I think it says something that I can look back on that figure now and barely blink an eye. We made a decision right then and there that we were going to manage our debt and not let our debt manage us. We determined what our financial priorities were, set goals, and crafted out a budget. We didn't always have the same feelings and agree on everything financial but it helped us to be on the same page and focused from the beginning. We consolidated what we could up front in low interest student loans to get our monthly payments under control and then just started attacking each account in order with the lowest balance to eliminate as many debts as we could one after another. Certainly it was a high pricetag to pay, but we achieved greater financial wisdom and better financial habits than we ever would have otherwise.

Both of our careers continued to advance as I went from banking in general to a more specialized career in equipment financing. Don went from purchaser to assistant warehouse manager. Then one day he got the call from the company that they wanted him to consider relocating and taking a management position in one of their LA facilities. The offer came out of the blue and because we had our finances under control, we were able to take the offer and start a new chapter in our lives.

With our move to LA, both Don and I both made the jump to middle management at the same time and saw our salaries increase to more than double anything we had made previously. Within the first six months it even tripled when Don was promoted a second time to a technical sales position. We encountered a long season of prosperity, enjoyed life a bit, payed down our original debts to less than half of what we started with, and for the first time in our lives started building a savings account. In the first three months of my job I was laid off due to company finances and we learned how to negotiate with one income without getting sidetracked from our goals while I looked for work.

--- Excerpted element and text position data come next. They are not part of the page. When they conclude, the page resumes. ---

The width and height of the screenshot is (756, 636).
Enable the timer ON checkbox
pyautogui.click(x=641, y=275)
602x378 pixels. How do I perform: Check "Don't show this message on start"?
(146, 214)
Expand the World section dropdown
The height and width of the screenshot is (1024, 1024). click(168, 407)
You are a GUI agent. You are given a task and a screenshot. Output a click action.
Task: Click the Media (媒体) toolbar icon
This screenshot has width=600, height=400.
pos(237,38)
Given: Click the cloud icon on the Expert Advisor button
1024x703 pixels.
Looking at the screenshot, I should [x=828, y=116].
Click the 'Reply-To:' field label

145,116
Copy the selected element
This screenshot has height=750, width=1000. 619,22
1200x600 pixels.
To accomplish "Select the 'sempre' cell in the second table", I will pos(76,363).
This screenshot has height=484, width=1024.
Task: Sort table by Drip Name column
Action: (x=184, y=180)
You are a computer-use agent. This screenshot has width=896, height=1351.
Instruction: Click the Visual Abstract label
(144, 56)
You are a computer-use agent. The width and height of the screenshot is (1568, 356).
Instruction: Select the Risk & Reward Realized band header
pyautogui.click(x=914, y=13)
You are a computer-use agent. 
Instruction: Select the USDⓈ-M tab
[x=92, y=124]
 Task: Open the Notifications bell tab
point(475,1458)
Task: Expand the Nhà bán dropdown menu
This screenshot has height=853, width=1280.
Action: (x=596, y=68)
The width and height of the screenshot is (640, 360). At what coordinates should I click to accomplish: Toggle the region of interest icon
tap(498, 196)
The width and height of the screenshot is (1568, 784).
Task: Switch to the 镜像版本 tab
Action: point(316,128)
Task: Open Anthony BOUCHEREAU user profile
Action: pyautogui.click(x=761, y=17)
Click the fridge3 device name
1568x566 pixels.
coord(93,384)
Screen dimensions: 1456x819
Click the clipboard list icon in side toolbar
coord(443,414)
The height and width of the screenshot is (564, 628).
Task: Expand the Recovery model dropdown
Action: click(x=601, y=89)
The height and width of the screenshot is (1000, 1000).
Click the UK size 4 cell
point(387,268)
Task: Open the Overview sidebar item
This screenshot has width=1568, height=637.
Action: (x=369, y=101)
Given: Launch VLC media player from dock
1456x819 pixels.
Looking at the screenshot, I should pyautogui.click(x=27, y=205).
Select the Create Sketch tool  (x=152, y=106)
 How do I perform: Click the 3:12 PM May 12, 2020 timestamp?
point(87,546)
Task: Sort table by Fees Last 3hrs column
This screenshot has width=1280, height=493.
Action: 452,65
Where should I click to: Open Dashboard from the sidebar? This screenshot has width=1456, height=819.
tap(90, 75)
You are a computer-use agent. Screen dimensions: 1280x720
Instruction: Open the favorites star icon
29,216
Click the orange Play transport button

Happily I landed in a much better position which came with longterm stability and further opportunities for career advancement.

For more than a year we never once had to worry or stress about money. Anything we wanted we could have and we didn't have to think twice. We made our first major purchase as a couple financing a car together and started taking deliberate steps toward our second major purchase, saving $10,000 towards a down payment for a home. However, while Don continued to do well in his own career, the company began to suffer as our nation entered a period of economic crisis. Once again, we became a statistic of the economy when Don was laid off along with 20% of the workforce. Thankfully we had already been through this once and had the forsight to know that it would happen again in our lifetime. We knew we would survive but the biggest disappointment was knowing that our dream of homeownership which we were finally getting so close to was now going to be put off for some time.

You would think the loss of income would be really difficult. It has its moments but it's not that bad. I certainly look forward to future times of prosperity and I firmly believe that this transition will lead to better opportunities for my husband as it did for me. Of course I am human and I desire stability like everyone else. But I have learned through life experience that it takes much less resources than we are led to believe in this culture to achieve stability. It is indeed possible to live a very full and rich life on very little income, if you are conscious about what is important to you and a little bit disciplined and creative with how you apply your resources. To me, the best sign of financial freedom is when your money is working for you instead of the other way around. We spend so much time trying to figure out how we can get more money so that we can get the things we want. In my life I've tried to make a very simple shift to identify the ultimate things that are truly important to me - time with family and friends, health, joy, security - and let my money work for me by finding ways to stretch my dollars further and achieve these things for the least amount of cost.

I hope in the posts to follow that you will start to contemplate and understand your own relationship with money better in order to achieve greater financial freedom and a more fulfilling life.